ОБЯЗАТЕЛЬНЫЕ ЗАДАНИЯ:
1 – Продублируйте целиком отрывок о возвращении Александра с войны, ничего в нем не меняя.
2 – В записях, начиная со строки с «Given: Click Изтрий for the смяна гума row» и заканчивая последней строкой записей включительно, поменяйте «row» на «line», остальное перепишите без изменений. Изображения в ответ не включайте.

ИСХОДНЫЙ ОТРЫВОК:
Изба Пагиных сгорела, мать с пятью детьми жила в риге. Брат Василий получил повестку: завтра явиться на призыв. Один — с войны, другой — на войну. Александр писал из госпиталя, что ранен, но умолчал, что без ног. Семья видела только искалеченные его руки, а костыли что ж — вошел-то на ногах, может, не так и страшно. Ночью Александр услышал плач, попросил Василия посмотреть, что случилось. «Мать над твоими протезами плачет, — сказал младший и спросил: — Валю вчера видел, ждет тебя. Сам сходишь или позвать?» — «Нет! — резко ответил старший. — Никому обузой не хочу быть. Погощу немного и уеду. Для таких, как я, казенные няньки есть».
Александр действительно ехал домой с такой мыслью. Но мать, когда он заикнулся ей об этом, и слушать не стала.
— Отойду на погост, тогда и проси себе няньку у казны.

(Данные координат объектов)
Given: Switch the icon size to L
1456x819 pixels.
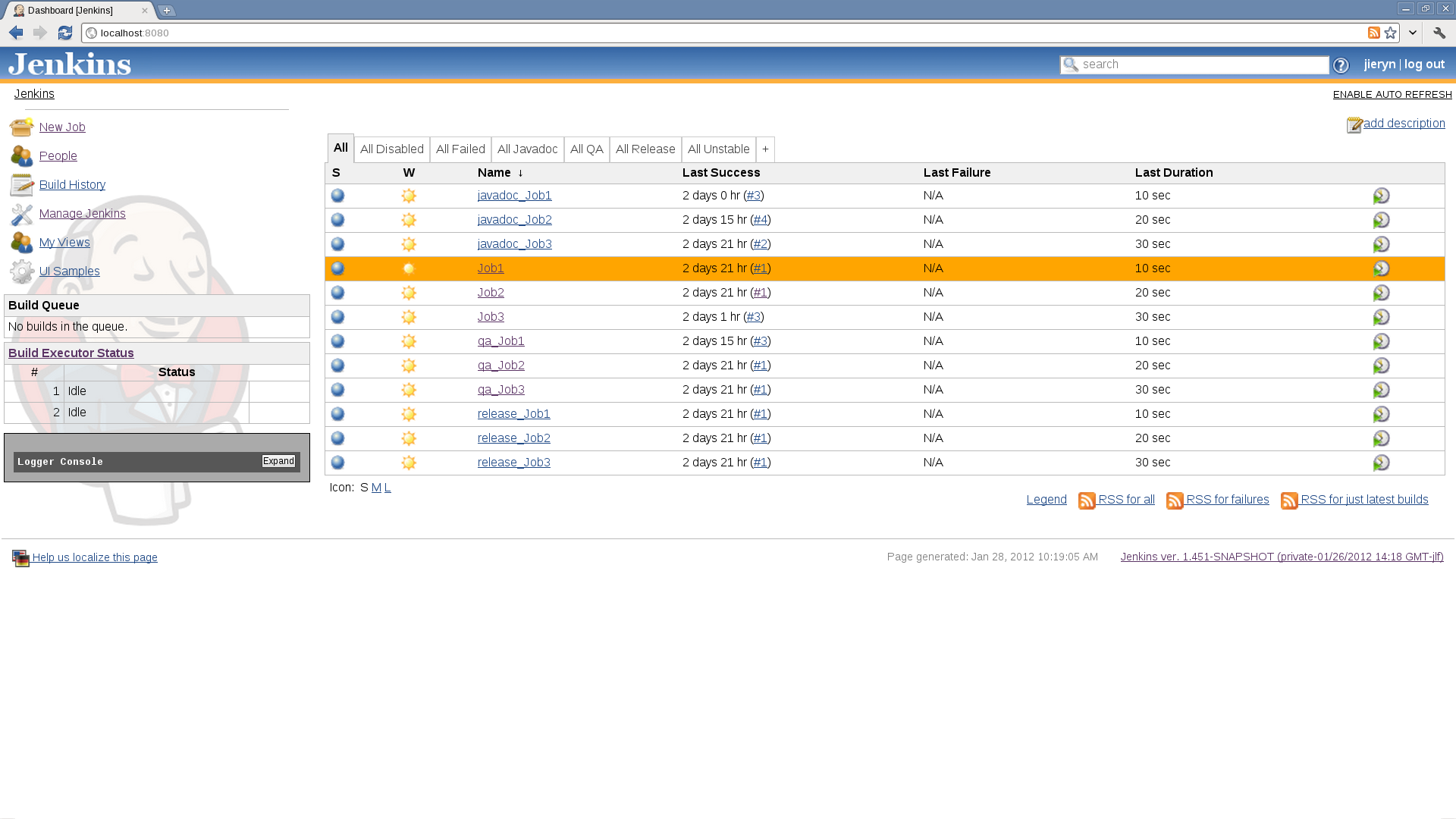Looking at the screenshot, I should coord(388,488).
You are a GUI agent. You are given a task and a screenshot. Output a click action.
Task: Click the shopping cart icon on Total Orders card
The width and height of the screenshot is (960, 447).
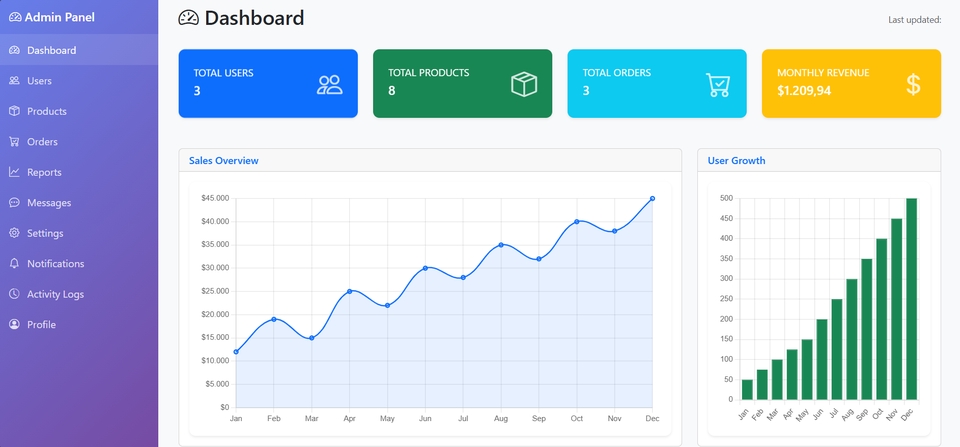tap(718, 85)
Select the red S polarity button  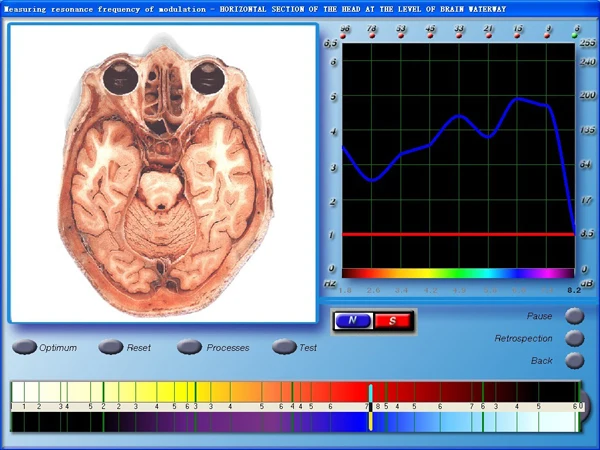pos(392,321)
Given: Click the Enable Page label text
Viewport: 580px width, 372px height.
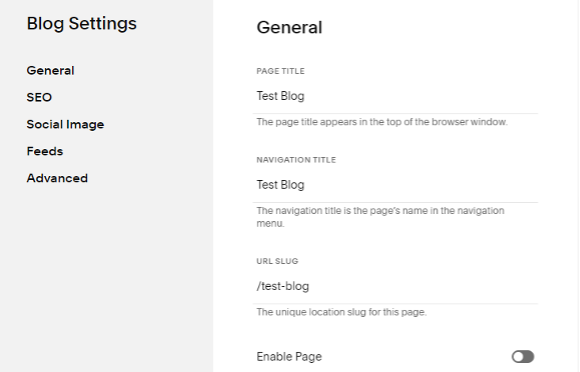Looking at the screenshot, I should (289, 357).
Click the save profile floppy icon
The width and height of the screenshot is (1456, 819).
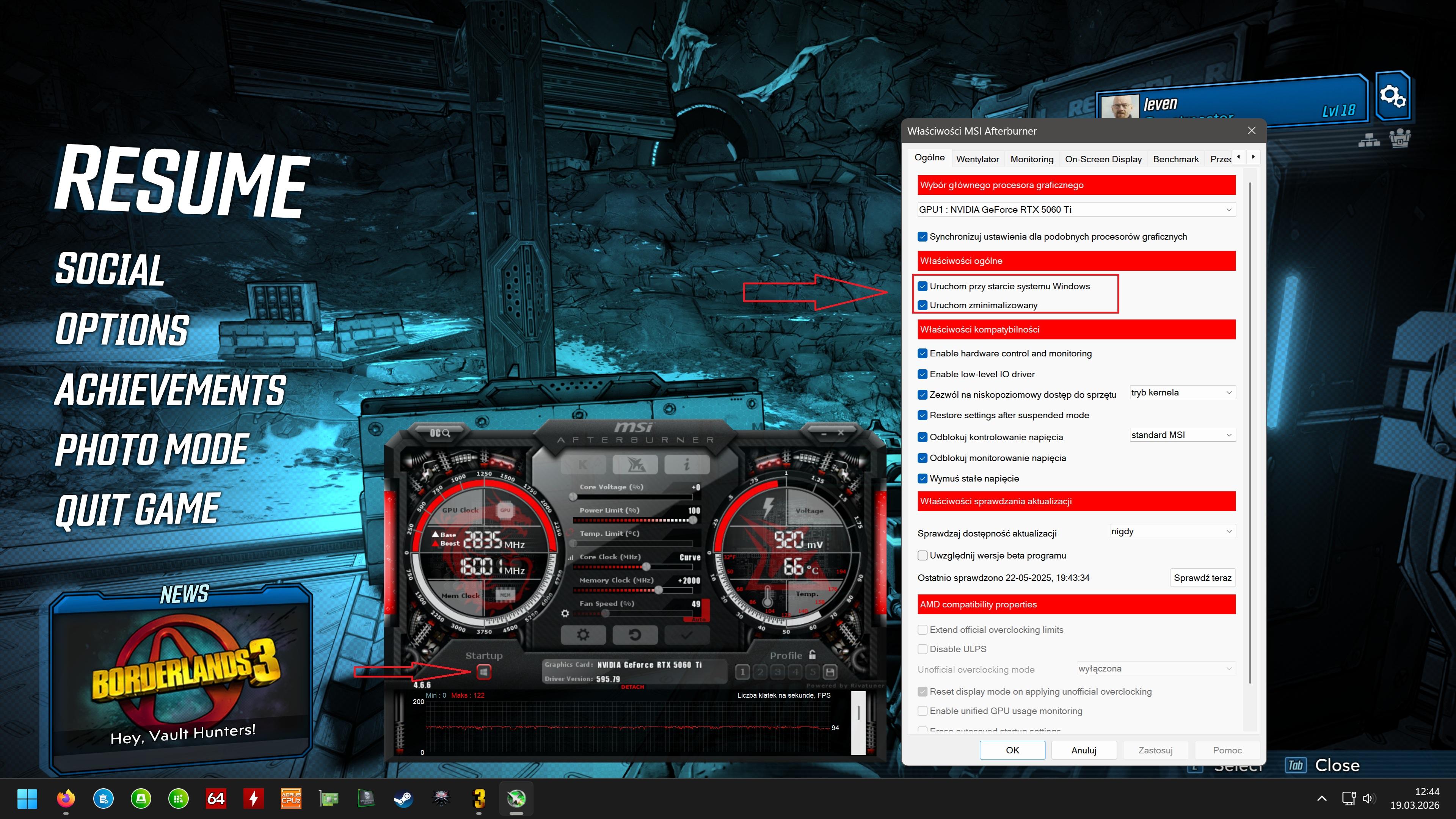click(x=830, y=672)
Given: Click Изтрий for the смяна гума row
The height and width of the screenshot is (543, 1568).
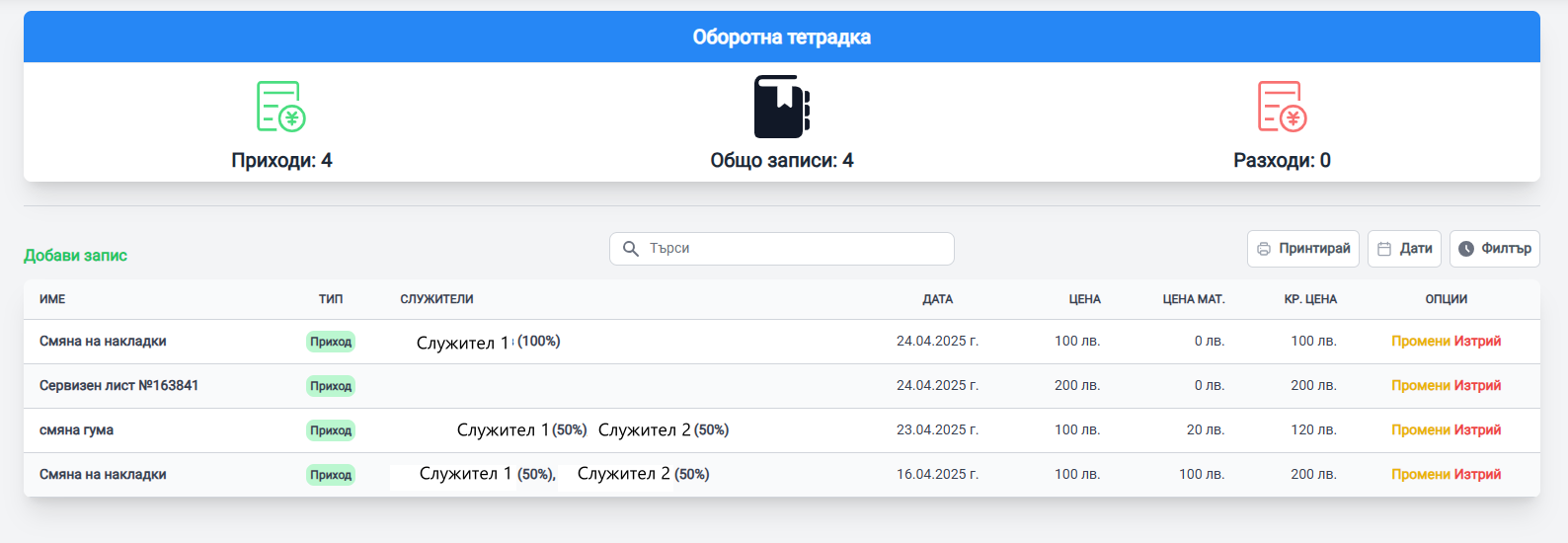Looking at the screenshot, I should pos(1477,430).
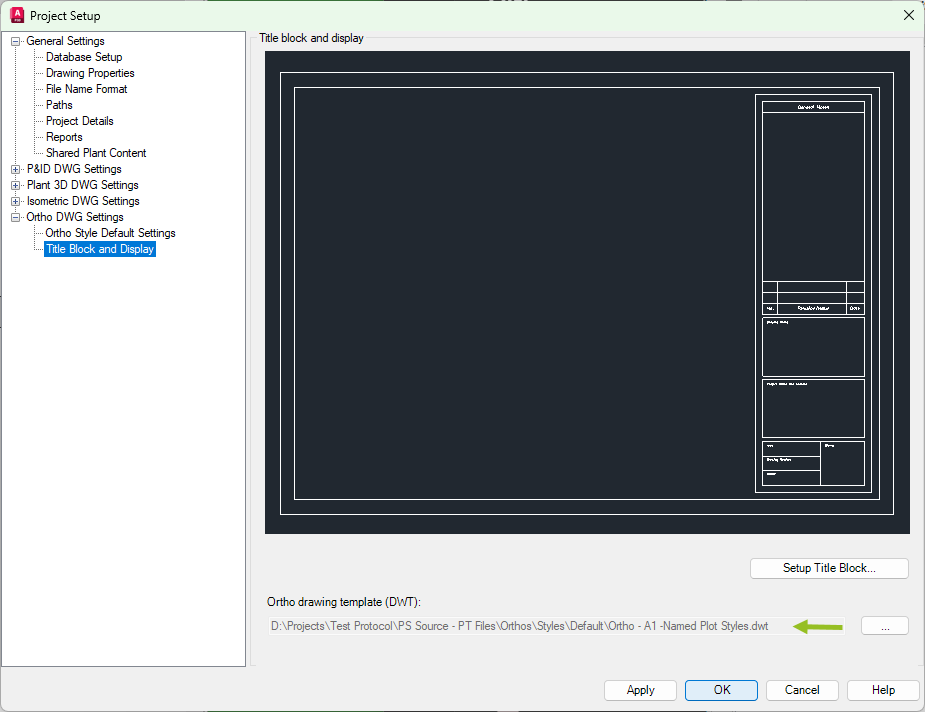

ПИСЬМЕННЫЕ ОТВЕТЫ:
1 –
Изба Пагиных сгорела, мать с пятью детьми жила в риге. Брат Василий получил повестку: завтра явиться на призыв. Один — с войны, другой — на войну. Александр писал из госпиталя, что ранен, но умолчал, что без ног. Семья видела только искалеченные его руки, а костыли что ж — вошел-то на ногах, может, не так и страшно. Ночью Александр услышал плач, попросил Василия посмотреть, что случилось. «Мать над твоими протезами плачет, — сказал младший и спросил: — Валю вчера видел, ждет тебя. Сам сходишь или позвать?» — «Нет! — резко ответил старший. — Никому обузой не хочу быть. Погощу немного и уеду. Для таких, как я, казенные няньки есть».
Александр действительно ехал домой с такой мыслью. Но мать, когда он заикнулся ей об этом, и слушать не стала.
— Отойду на погост, тогда и проси себе няньку у казны.

2 –
Given: Click Изтрий for the смяна гума line
The height and width of the screenshot is (543, 1568).
Looking at the screenshot, I should pos(1477,430).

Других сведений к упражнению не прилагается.